INIPASTI.COM, MAKASSAR – Negeri-negeri yang dijejali oleh ketamakan, negeri-negeri itu akan kehilangan jejak masa lalu, dan tidak ada tanda-tanda masa depan. Tapi karena ketamakan, negeri semacam ini akan selalu merawat masa kini. Masa yang dikerumuni bagai mangsa bagi binatang buas. Keserakahan, kebengisan dan syahwat berlumur menyatu untuk mengisi era kekinian itu. Pada negeri semacam ini, hanya kekuasaan yang bernyala. Api kekuasaan akan membakar azas moral, akan menepis kesadaran social manusia, akan menghalau kesatriaan, dan melemahkan logika. Negeri sejenis ini hanya menampung potongan-potongan tubuh yang kering, akan roh kecintaan yang berkeadilan.

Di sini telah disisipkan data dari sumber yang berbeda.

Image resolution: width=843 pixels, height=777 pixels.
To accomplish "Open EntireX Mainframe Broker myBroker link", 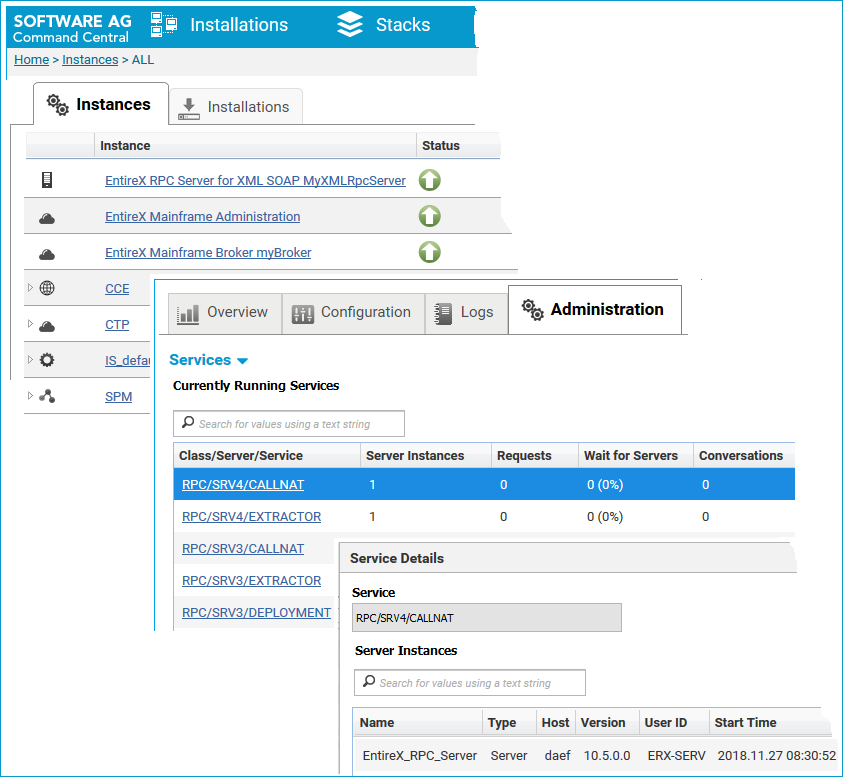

Pada negeri-negeri yang tidak lagi berlandaskan nilai-nilai moral, kuasa akan tumbuh seperti kecambah dimusim hujan. Kekuasaan inti akan dilapisi oleh lapisan-lapisan kuasa peri-phery. Sebagaimana watak dasarnya, kekuasaan tidak mengenal logika, tak menyukai keadilan, dan bertindak irasional. Bagi kekuasaan, menundukkan dan menaklukkan adalah jauh lebih penting daripada mensejahterakan, agar terus bisa merawat, memperluas dan memperpanjang kekuasaannya. Logika tunggal kekuasaan adalah berteman atau berlawanan. Hanya ada pertemanan dan permusuhan. Jadinya, negeri-negeri semacam ini dibangun dengan logika persekutuan dan peresengkokolan, atau dengan menghancurkan setiap yang dipandang sebagai lawan. Kebebasan berpendapat dianggap sebagai hadiah dari kekuasaan, bukan hak demokrasi dan hak sipil. Siapapun yang berbeda pendapat dengan kekuasaan disebutnya sebagai musuh.

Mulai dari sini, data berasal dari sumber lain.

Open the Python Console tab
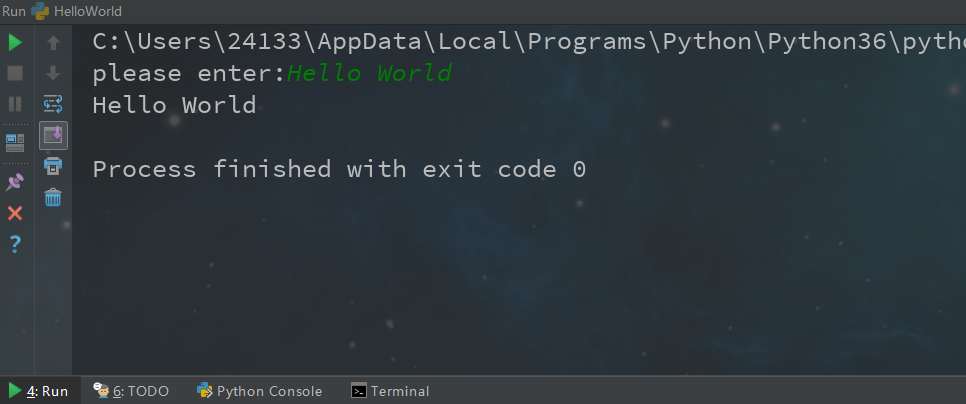 260,391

Cara-cara seperti kriminalisasi, otoriter dan kebohongan akan menjadi satu-satunya cara untuk tetap menegakkan kekuasaannya. Pada negeri-negeri yang mengabaikan kebenaran dan keadilan, kita tidak akan sanggup mengartikan kebohongan. Kebohongan telah menyatu menjadi bagian penting dari kekuasaan. Dan, kekuasaan sangat produktif memproduksi mesin kebohongan, untuk menyeret setiap nafas yang hendak menggugat kebenaran dan keadilan. Negeri-negeri yang dipenuhi oleh ketamakan, selalu meneriakkan pentingnya demokrasi, tapi watak dan perlakuan mereka, justru menggilas nilai-nilai demokrasi.

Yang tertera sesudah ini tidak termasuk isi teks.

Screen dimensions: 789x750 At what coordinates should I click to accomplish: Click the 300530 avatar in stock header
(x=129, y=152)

Para penguasa yang tumbuh dari selera menguasai akan selalu menikmati legenda yang melekat di dadanya, meski harus mengorbankan orang lain. Inilah karakter dasar orang-orang tamak, sulit membedakan antara pengorbanan dan pencapaian. Mereka hanya mengenal kata pengabdian secara teatrikal, belum ada usaha untuk mengejawantahkan. Mereka sibuk dengan perburuan pada sesuatu yang mereka inginkan.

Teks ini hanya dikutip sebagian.